Qatar weigerte sich, den Forderungen nachzukommen. Und das Land hat sich seitdem als viel widerstandsfähiger erwiesen, als es seine Nachbarn erwartet haben.
Verlässlich volle Taschen
Diese Widerstandsfähigkeit wird durch das Gefühl gestärkt, von Saudi-Arabien viel zu lange herumgeschubst worden zu sein. Aber vor allem wird sie durch die übervollen Staatskassen ermöglicht. Qatar brach seinen Staatsfonds in Höhe von über 340 Milliarden US-Dollar an, als der Boykott begann.
Und das Land kann nicht nur überleben, sondern sogar die 200 Milliarden US-Dollar schweren Infrastrukturprojekte für die Fußball-Weltmeisterschaft 2022 stemmen - unter anderem wegen der Erdgasreserven Qatars. Es sind die drittgrößten der Welt. Der dadurch entstandene Reichtum hat die Nation, die bis in die 1970er Jahre lediglich für das Perlentauchen bekannt war, zum Staat mit dem höchsten Pro-Kopf-Einkommen der Welt gemacht.

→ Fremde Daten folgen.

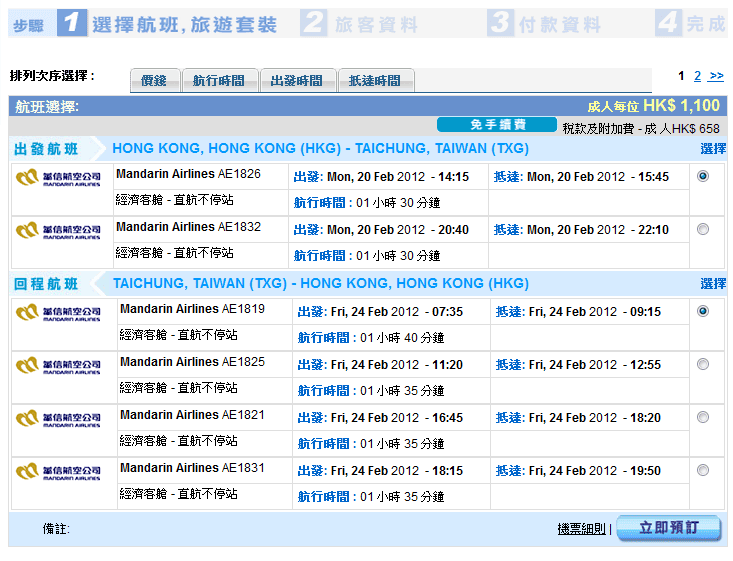Click Mandarin Airlines logo for flight AE1826
733x561 pixels.
click(x=58, y=177)
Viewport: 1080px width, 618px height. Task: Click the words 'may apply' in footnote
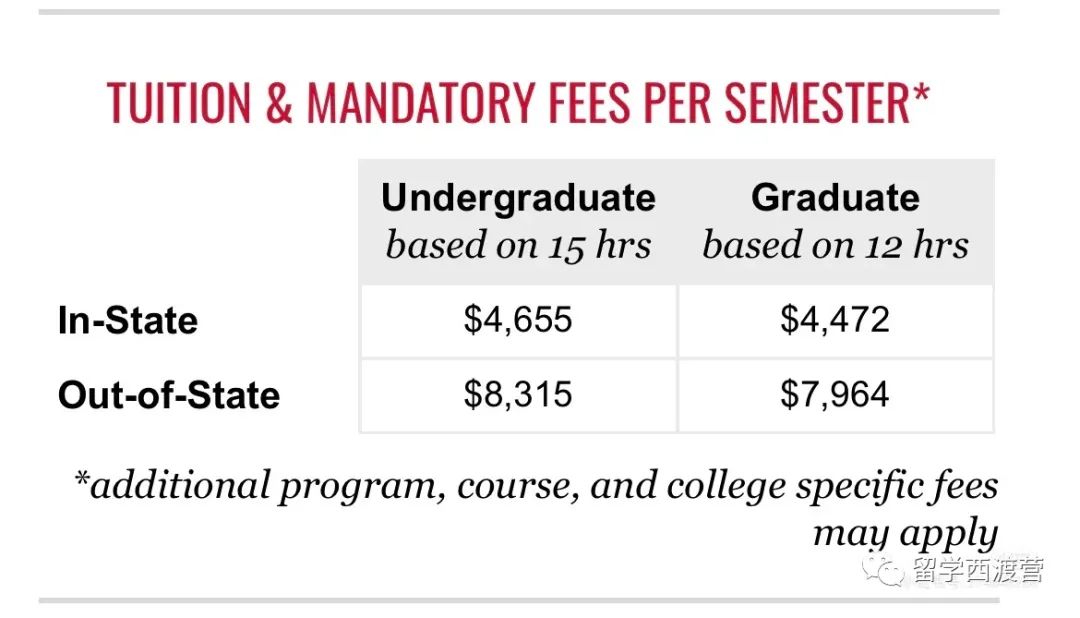[x=905, y=534]
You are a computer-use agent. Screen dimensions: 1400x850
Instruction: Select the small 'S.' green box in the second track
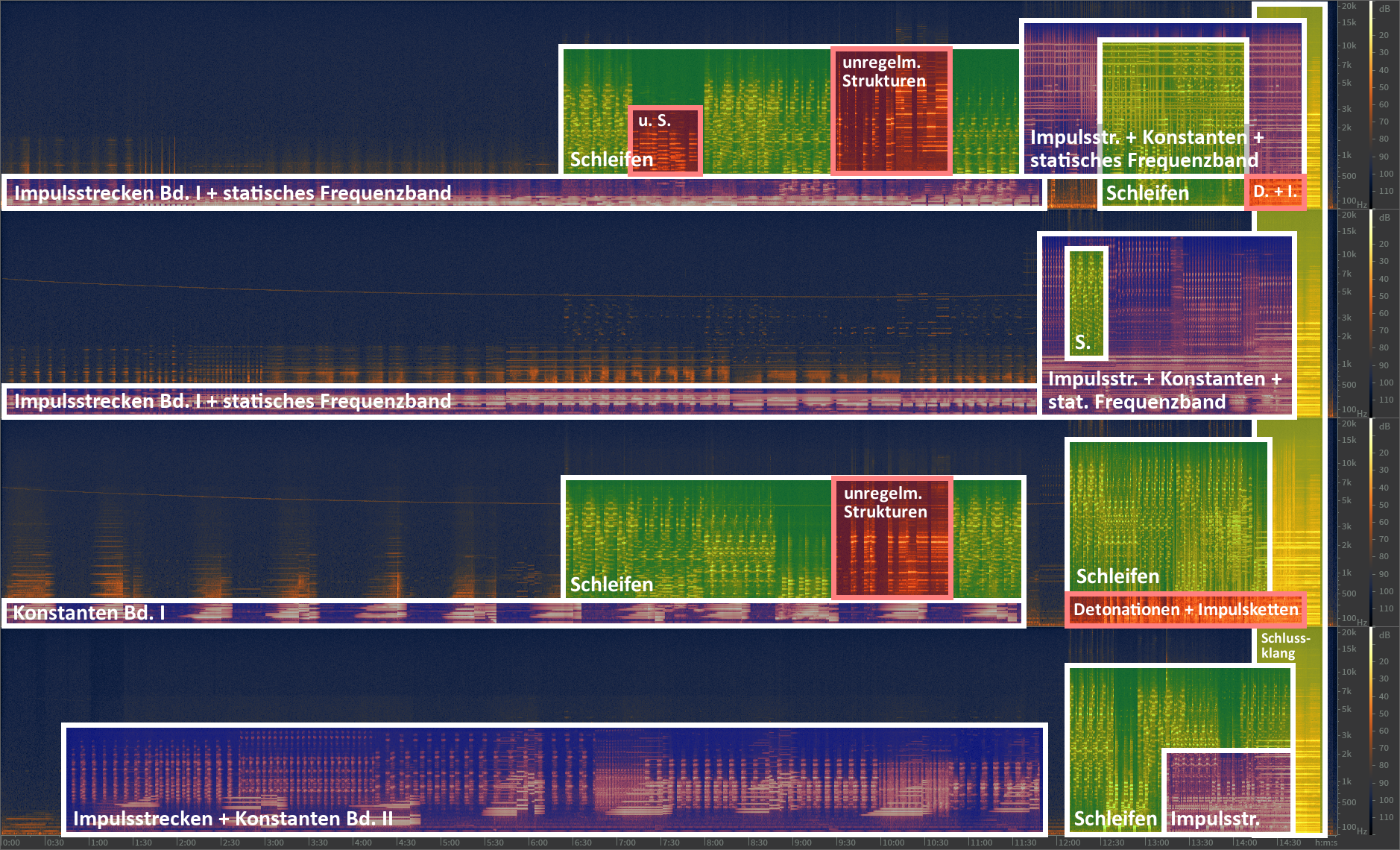[1086, 303]
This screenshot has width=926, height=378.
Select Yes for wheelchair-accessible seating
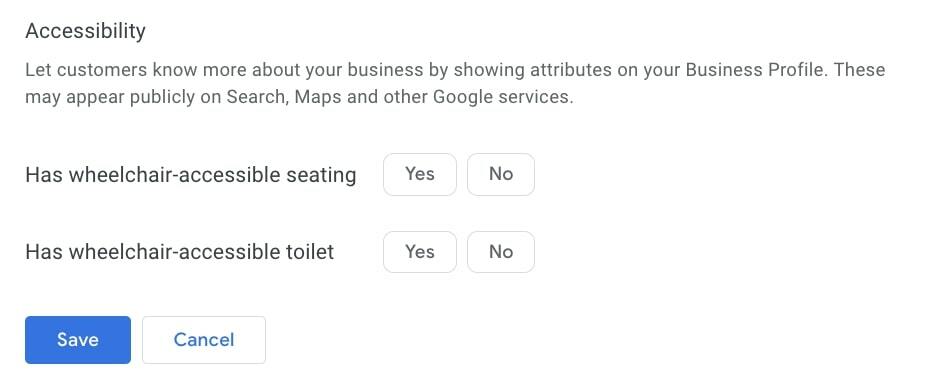[420, 174]
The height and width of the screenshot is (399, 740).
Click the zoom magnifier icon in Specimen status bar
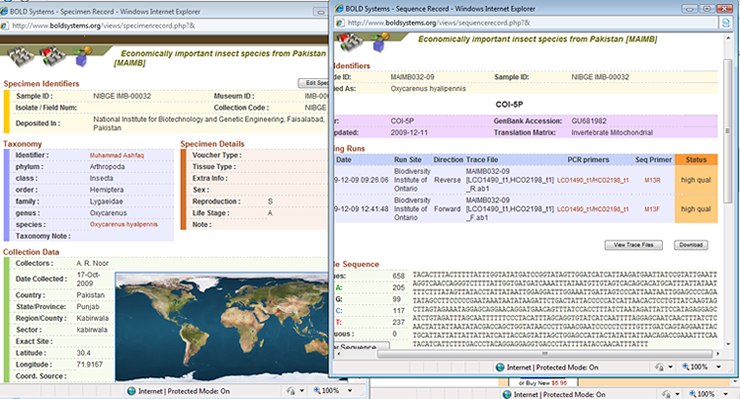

Zwar hatte die Blockade durchaus auch negative Auswirkungen: gesunkene Immobilienpreise, Verluste bei der staatlichen Fluglinie Qatar Airways sowie weniger Touristen aus den anderen Golf-Staaten. Doch 18 Monate später scheint sich Qatar wieder erholt zu haben. Laut Internationalem Währungsfonds ist die Wirtschaft des Emirats weiter gewachsen. Im Dezember korrigierte die globale Ratingagentur S&P den Ausblick für Qatar von negativ auf stabil.
Neue Chancen für Unternehmen
Ibrahim al-Emadi ist Mitglied der zweitreichsten Familie Qatars und Cousin des Finanzministers des Landes. Er nimmt eine staubige blaue Vase mit arabischer Kalligraphie in die Hand und behauptet, sie sei Jahrhunderte alt. Antiquitäten sind sein Hobby. Emadi führt eine Reihe Unternehmen, die sich mit Krankenhausausstattung, Cybersicherheit und Immobilien befassen.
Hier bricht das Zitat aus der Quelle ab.